The sun presently turned the mist into rose vapour; the mirror became a greenish black, shining like polished metal. She looked out upon this scene with a sense of restful fascination. It was the first sunrise of its kind this woman—to whom morning meant the perfunctory drawing of her bedroom curtains—had seen for years. It was as if she had been transported to a new world, shutting out the other world she had known so well—the world in which she had fluttered so successfully, spending lavishly the money of the man who at that moment lay next to her, worn out by calamity and fatigue. He had been patient through years of her unreasonable extravagance—through her selfish domination—through her tyranny. He was patient now.
Alice Thayor thought of these things as she gazed out upon the strange, silent pond. It was the first time in her later life she had taken time to think. Mental anguish has its sudden changes. When we have suffered enough we seek the pleasant; to suffer requires effort. When at last we shirk the work of being unhappy we forget our sorrow. Alice, little by little, was forgetting hers—even in the midst of these trying circumstances.
Soon she noticed that Margaret’s blanket had slipped from her shoulders. She leaned forward and drew it tenderly back to its place; then she bent over and kissed the cheek of the sleeping girl.
The grip of the primaeval had laid hold of her heart!
When she again gazed across the thin rose vapour, disappearing rapidly under the first rays of the sun, hot, scalding tears were streaming down her face.
CHAPTER TWENTY
With the breaking of the full dawn the Clown called the old dog, rose and stretched himself, and, noticing Alice awake, whispered:
“Good mornin’,—how d’ye stand it? Kinder coolish, warn’t it, ’long ’bout three o’clock?”
Alice placed her finger on her lips.
“Yes—let ’em sleep,” whispered the Clown.

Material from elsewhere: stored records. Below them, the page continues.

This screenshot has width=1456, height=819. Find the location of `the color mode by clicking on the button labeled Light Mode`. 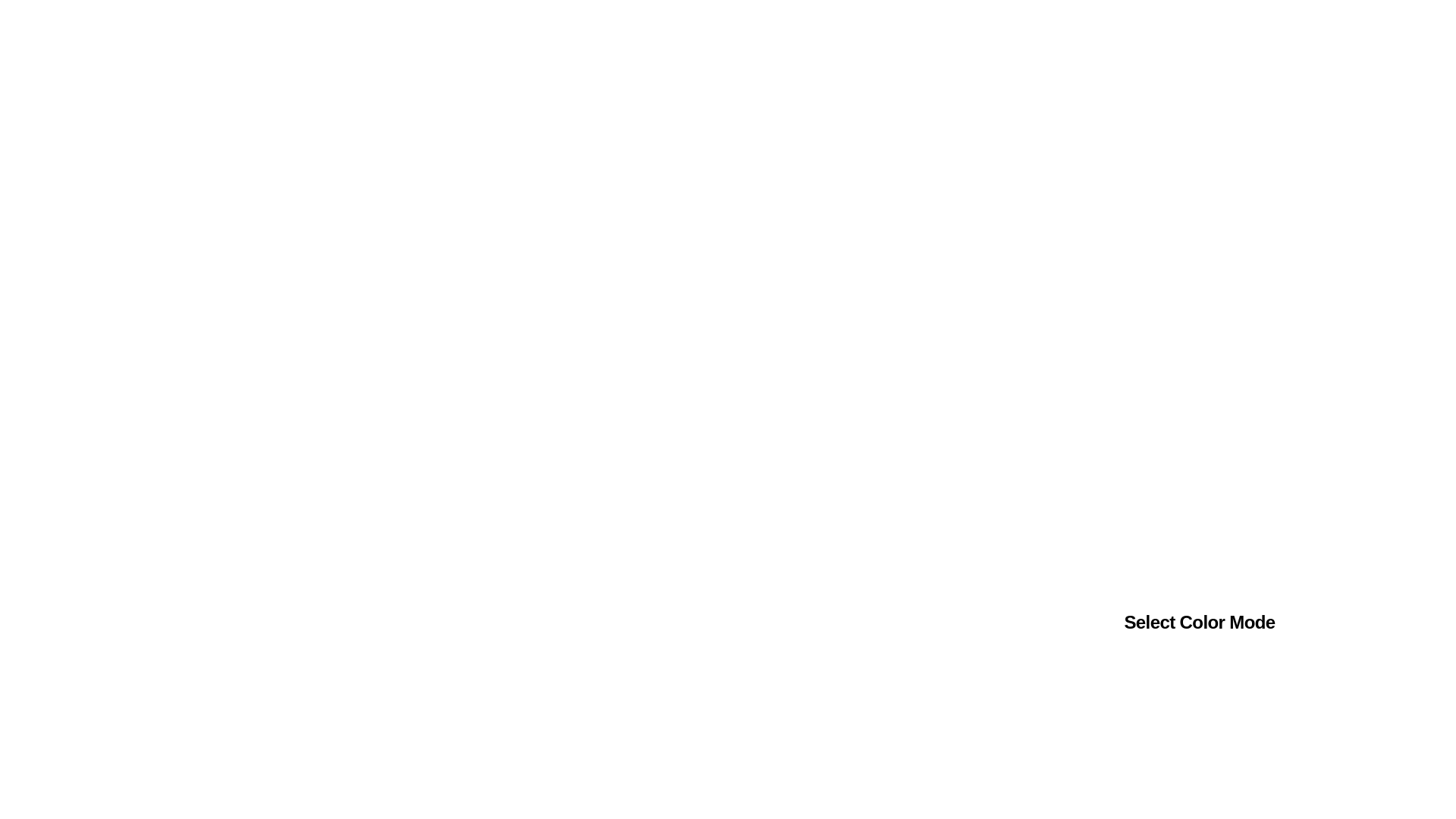

the color mode by clicking on the button labeled Light Mode is located at coordinates (1139, 684).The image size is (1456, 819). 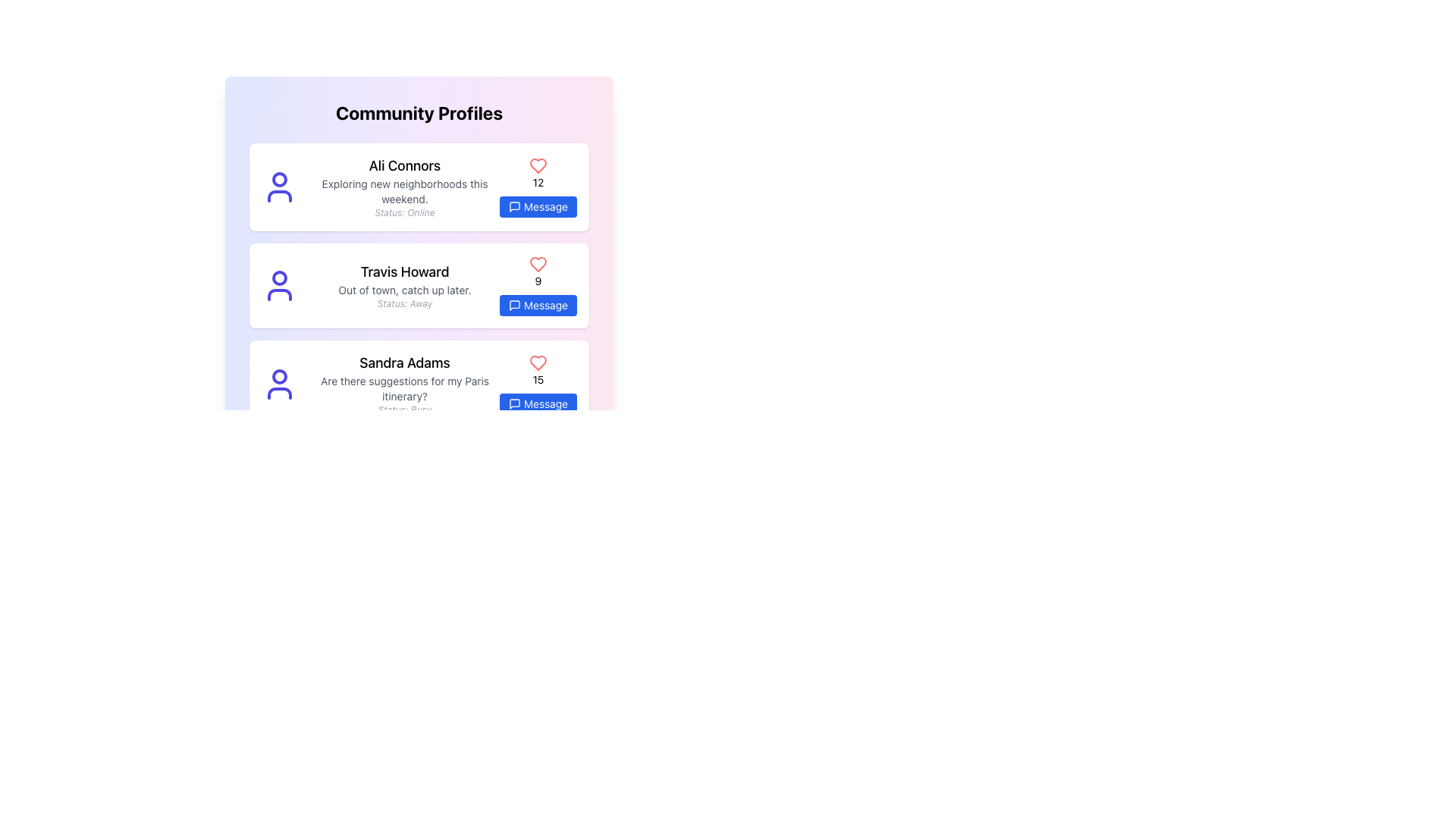 What do you see at coordinates (404, 383) in the screenshot?
I see `the text block displaying user information for 'Sandra Adams', located in the third box of the user profile list` at bounding box center [404, 383].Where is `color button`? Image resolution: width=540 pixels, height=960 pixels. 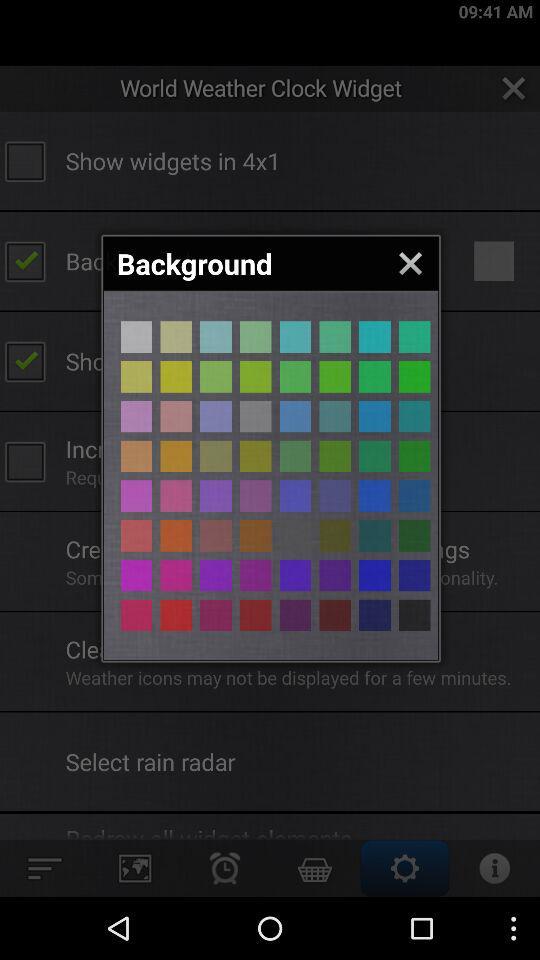
color button is located at coordinates (374, 415).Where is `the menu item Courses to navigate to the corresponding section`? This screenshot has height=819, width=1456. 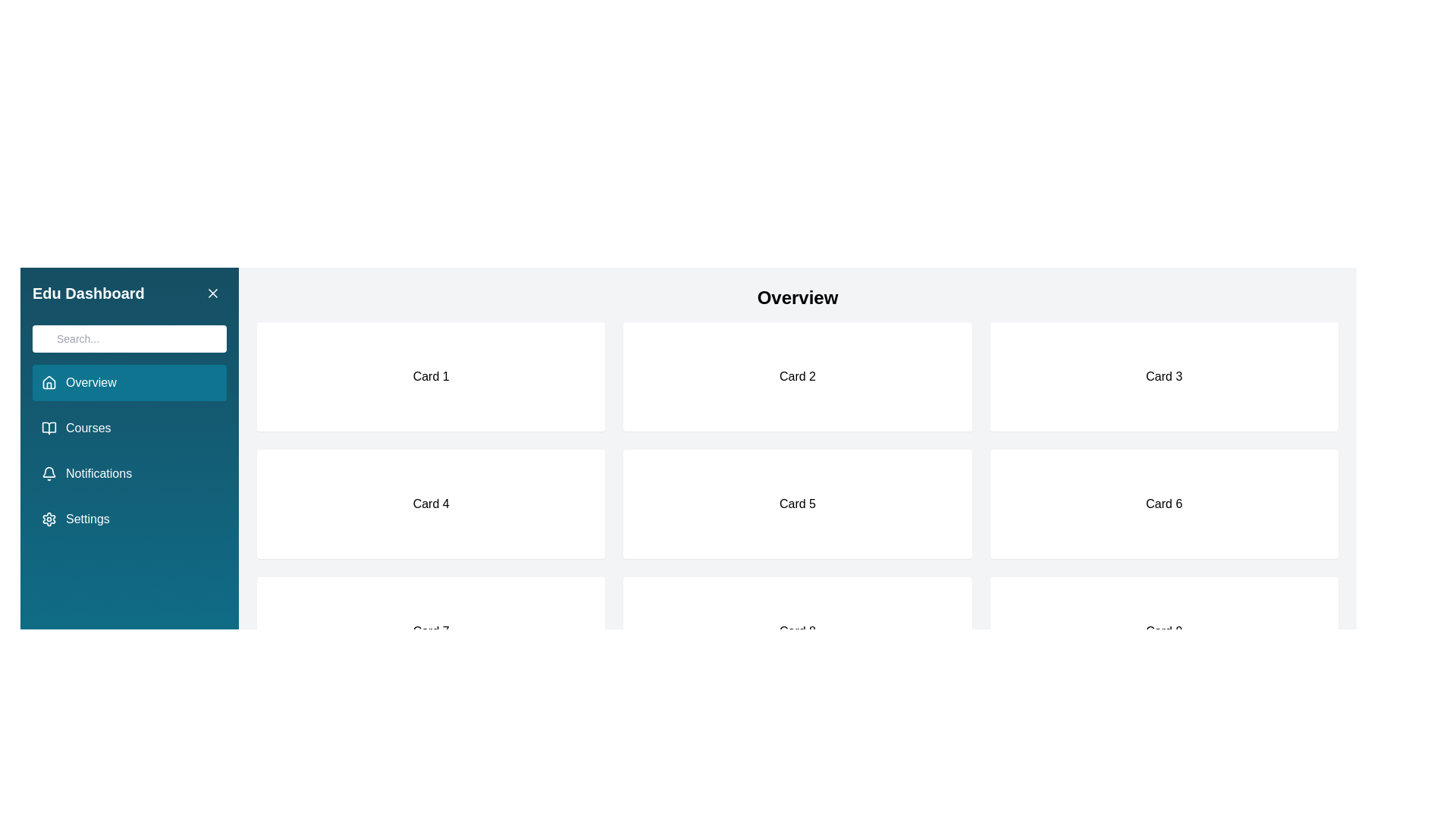 the menu item Courses to navigate to the corresponding section is located at coordinates (130, 428).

He rose, drew on his brogans and tiptoed noiselessly out to the ashes of the dead fire. With the crackling of a blaze freshly built, the rest awoke. The second day of their flight had begun.
It was rough and slow going along the shore of Bear Pond, with the exception of the spit of sand on which they had camped. The shore was lined with dead trees and jagged masses of rock; there was no alternative but to follow the shore, the swamp lands, which were even worse, extending far back of the dead timber. By noon they had only reached the foot of the range of mountains. By another twilight they found themselves on the other side of the range and within half a day’s tramp of Alder Swamp.
All that day Alice kept patiently on with the rest. Her husband’s grit was a revelation to her; not once since they left the burned camp had he mentioned the catastrophe.